Would you reproduce exactly, and only, the lines starting at the one with "Viewport: 902px width, 686px" and ending at the last line of the data, with both included? Leave the pictures out.

▸ Exercise inputs:

== Segment start ==

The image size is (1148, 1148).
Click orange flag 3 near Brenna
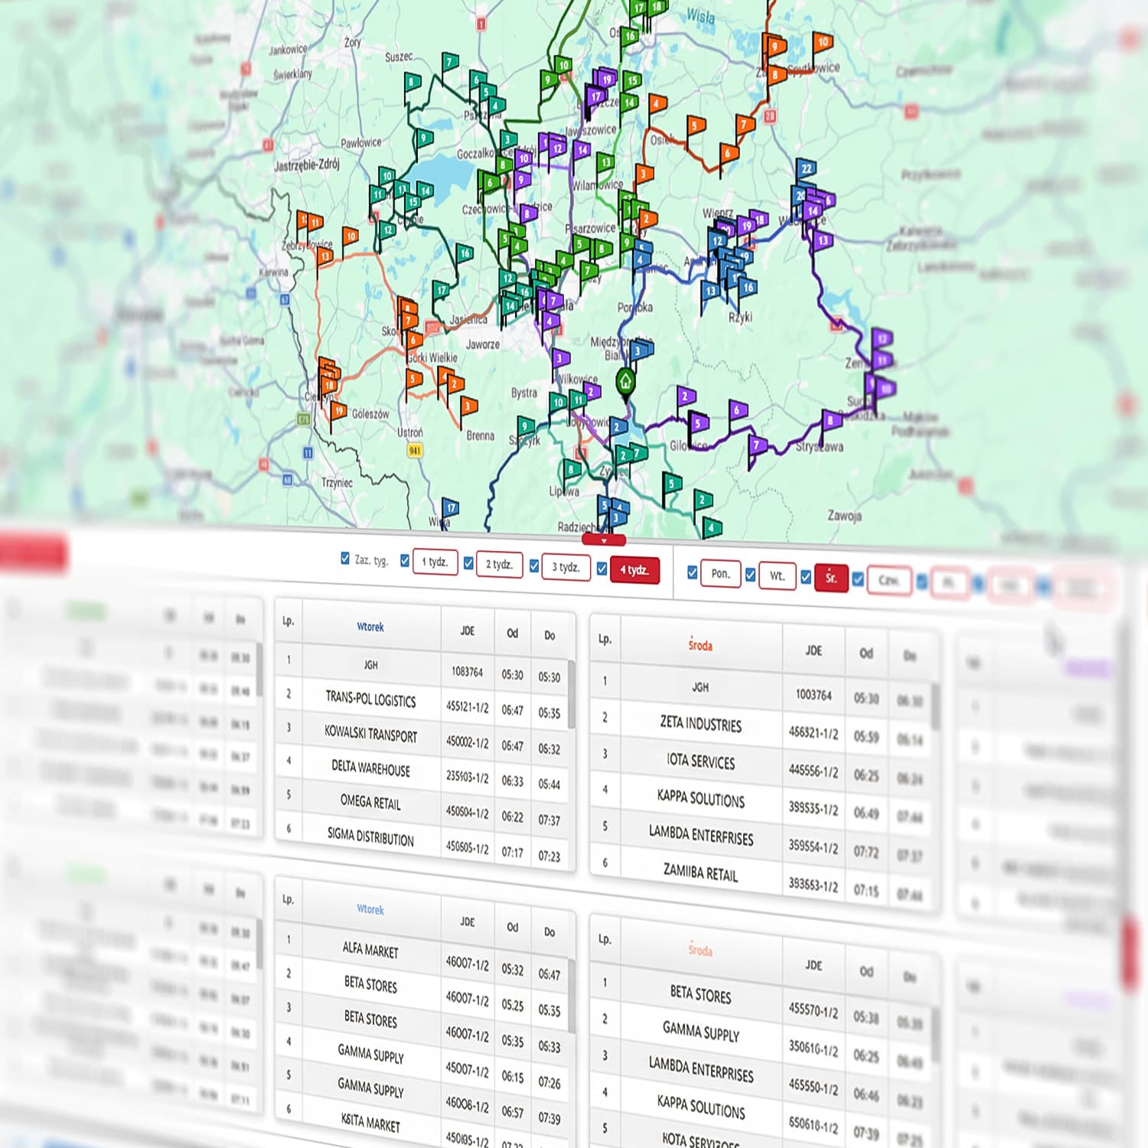click(468, 406)
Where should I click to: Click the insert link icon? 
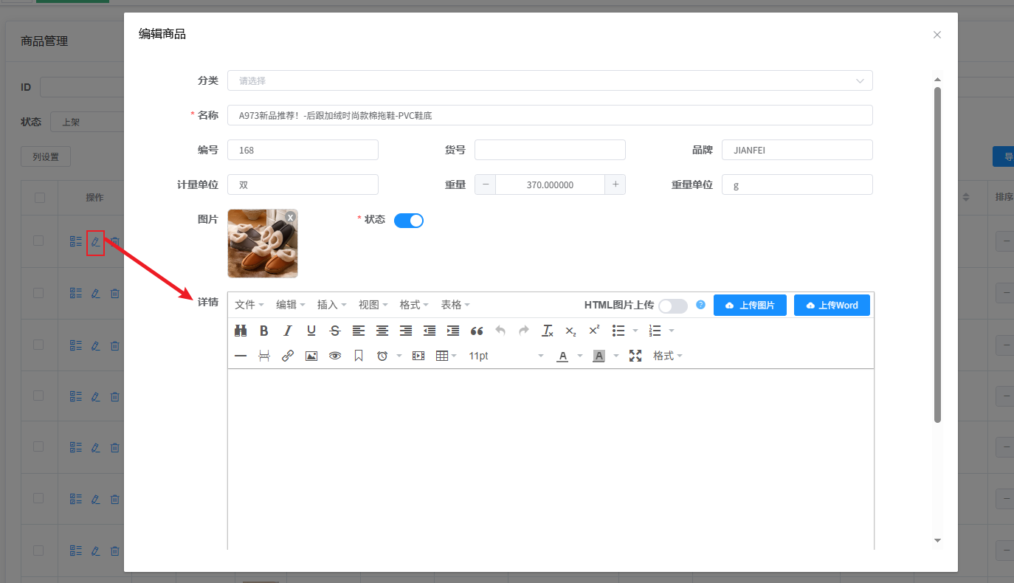[x=288, y=356]
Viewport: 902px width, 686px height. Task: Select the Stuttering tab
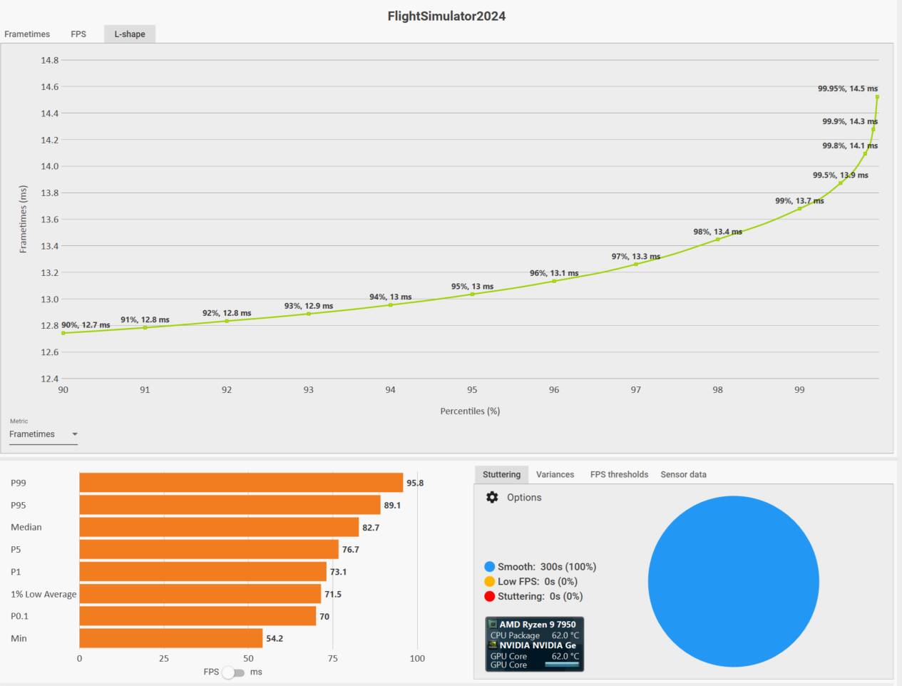501,474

== Segment end ==

▸ Answer space:
Viewport: 902px width, 686px height. Task: Select the Stuttering tab
501,474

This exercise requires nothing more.